Lady Chelsford entered, gorgeous in white satin and a flaming tiara.
She looked at me, I thought, a little gravely.

"Morton," she said, "I want you to spare me a minute. Mr. Ducaine will
excuse you, I am sure."

Lord Cheisford and she left the room together. I, feeling the heat of
the apartment, walked to the window, and raising the sash looked out
into the cool dark evening. At the door, drawn up in front of Lord
Cheisford's brougham, was a carriage with a tall footman standing facing
me. I recognized him and the liveries in a moment. It was the
Rowchester carriage. Some one from Rowchester House was even now with
Lord and Lady Chelsford.

Fresh complications, then! Had the Duke come to see me off, or had his
suspicions been aroused? Was he even now insisting upon an explanation
with Lord Cheisford? The minutes passed, and I began to get restless
and anxious. Then the door opened, and Lord Chelsford entered alone.
He came over at once to my side. He was looking perplexed and a little
annoyed.

"Ducaine," he said, "Lady Angela Harberly is here."

I started, and I suppose my face betrayed me.

"Lady Angela--here?"

"And she wishes to see you," he continued. "Lady Chelsford is
chaperoning her to-night to Suffolk House, but she says that she should
have come here in any case. She believes that you are going to China."

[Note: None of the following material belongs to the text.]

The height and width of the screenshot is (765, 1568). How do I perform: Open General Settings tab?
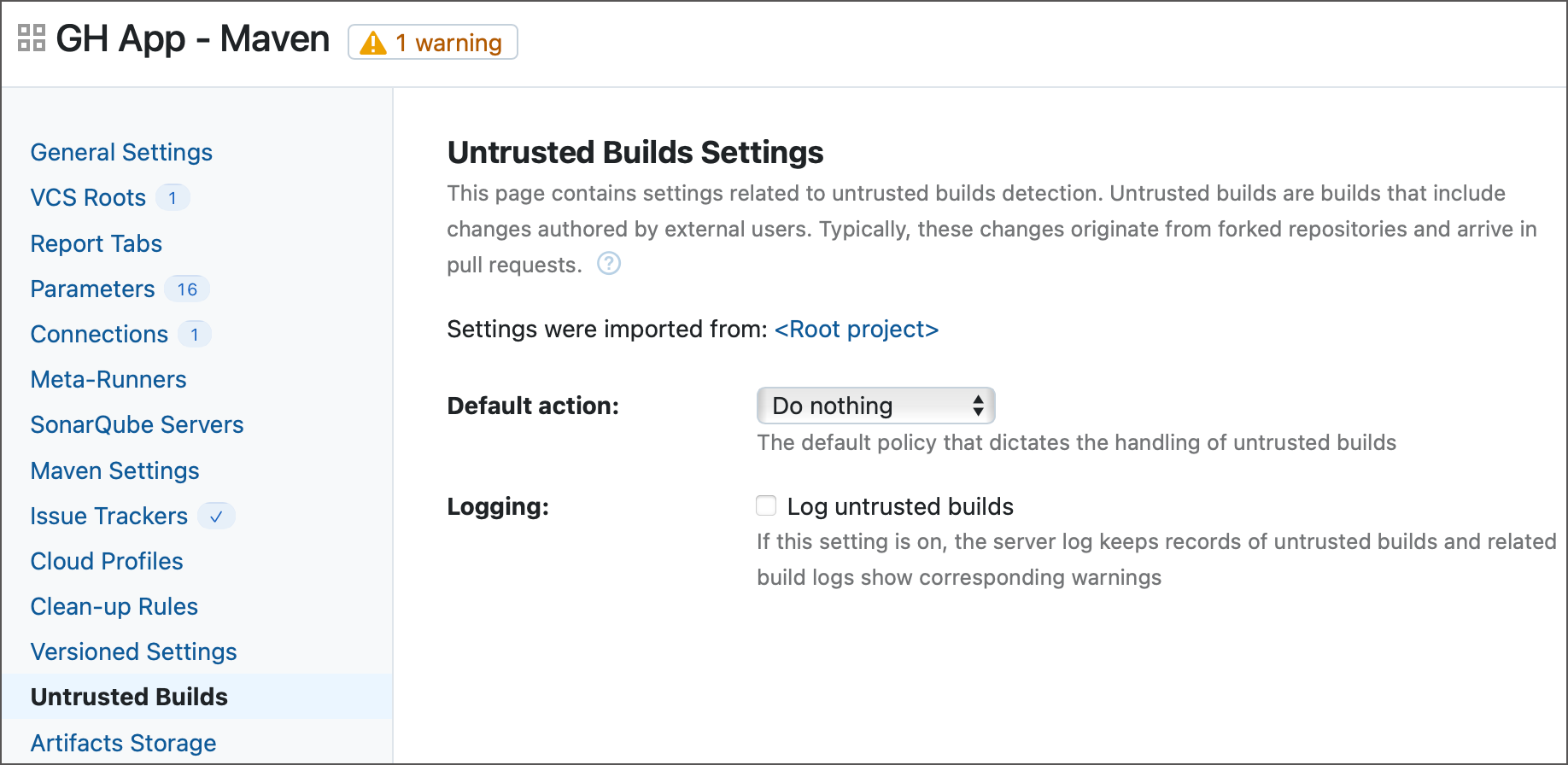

"Did you tell her?" I asked.

"I have told her nothing," he answered. "The question is, what you are
to tell her. I understand, Ducaine, that Lady Angela was engaged to be
married to Colonel Ray."

"I believe that she is," I admitted.

"Then I do not understand her desire to see you," Lord Chelsford said.
"The Duke of Rowchester is my friend and relative, Ducaine, and I do not
see how I can permit this interview."

"And I," said a quiet thrilling voice behind his back, "do not know how
you are going to prevent it."

She closed the door behind her. She was so frail and so delicately
beautiful in her white gown, with the ropes of pearls around her neck,
the simply parted hair, and her dark eyes were so plaintive and yet so
tender, that the angry exclamation died away on Lord Cheisford's lips.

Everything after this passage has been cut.